I have assigned a second IP to the WAN port by adding a command to the startup scripts like that:
ip addr add X.Y.Z.G/24 dev eth0.2
Before that I have removed the bridge that is added to the WAN port so br-wan is gone.
I also added the following commands to forward connections coming to this second IP and port 80 to a machine on LAN.
iptables -t nat -I POSTROUTING 1 -p all -s 192.168.3.87 -j SNAT --to X.Y.Z.G
iptables -t nat -A PREROUTING -p tcp -d X.Y.Z.G --dport 80 -j DNAT --to-destination 192.168.3.87:80
iptables -I FORWARD -p tcp -d 192.168.3.87 --dport 80 -j ACCEPT
This way I have 2 web servers each one mapped to a separate public IP.
The problem I have is that with this setup the clients inside the LAN cannot access IP X.Y.Z.G:80 for some reason.
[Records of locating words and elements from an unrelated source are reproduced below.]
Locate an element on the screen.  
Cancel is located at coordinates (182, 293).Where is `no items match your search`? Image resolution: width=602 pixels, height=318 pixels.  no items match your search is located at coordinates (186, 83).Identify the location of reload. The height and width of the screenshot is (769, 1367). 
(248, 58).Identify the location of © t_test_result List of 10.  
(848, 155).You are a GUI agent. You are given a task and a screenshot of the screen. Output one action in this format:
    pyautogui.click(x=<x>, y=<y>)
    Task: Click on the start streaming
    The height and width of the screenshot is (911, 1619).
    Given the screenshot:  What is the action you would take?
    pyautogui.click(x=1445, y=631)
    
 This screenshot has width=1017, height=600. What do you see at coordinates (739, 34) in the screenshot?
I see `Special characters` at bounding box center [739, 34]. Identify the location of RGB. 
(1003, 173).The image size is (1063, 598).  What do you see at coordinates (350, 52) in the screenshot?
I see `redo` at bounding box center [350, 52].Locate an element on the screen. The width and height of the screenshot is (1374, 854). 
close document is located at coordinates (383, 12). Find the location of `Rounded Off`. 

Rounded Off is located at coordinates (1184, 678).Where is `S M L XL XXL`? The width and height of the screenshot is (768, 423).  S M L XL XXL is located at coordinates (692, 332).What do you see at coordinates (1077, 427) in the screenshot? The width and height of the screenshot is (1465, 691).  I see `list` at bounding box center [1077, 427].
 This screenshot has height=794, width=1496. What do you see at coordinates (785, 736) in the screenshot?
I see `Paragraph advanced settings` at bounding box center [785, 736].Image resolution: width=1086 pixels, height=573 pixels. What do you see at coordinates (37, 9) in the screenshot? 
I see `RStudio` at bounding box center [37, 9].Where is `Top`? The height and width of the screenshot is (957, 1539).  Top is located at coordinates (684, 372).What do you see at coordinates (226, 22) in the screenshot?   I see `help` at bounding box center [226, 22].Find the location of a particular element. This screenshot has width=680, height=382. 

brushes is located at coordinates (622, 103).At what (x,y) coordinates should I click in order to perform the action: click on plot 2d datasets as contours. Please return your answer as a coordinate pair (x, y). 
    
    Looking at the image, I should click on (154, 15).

Everybody else on the web is able to. So far my knowledge around iptables tells me that the last rule should allow forwarding connections to the internal IP from everywhere.
Best Answer
After looking at what else OpenWRT does to forward normally ports and looking at the firewall status (Status->Firewall from the menu) which included the current iptables rules, I replicated some of the rules and it turned out that the magic happened :).
Turned out I have to explicitly add an SNAT rule from the internal network in order to get everything to work.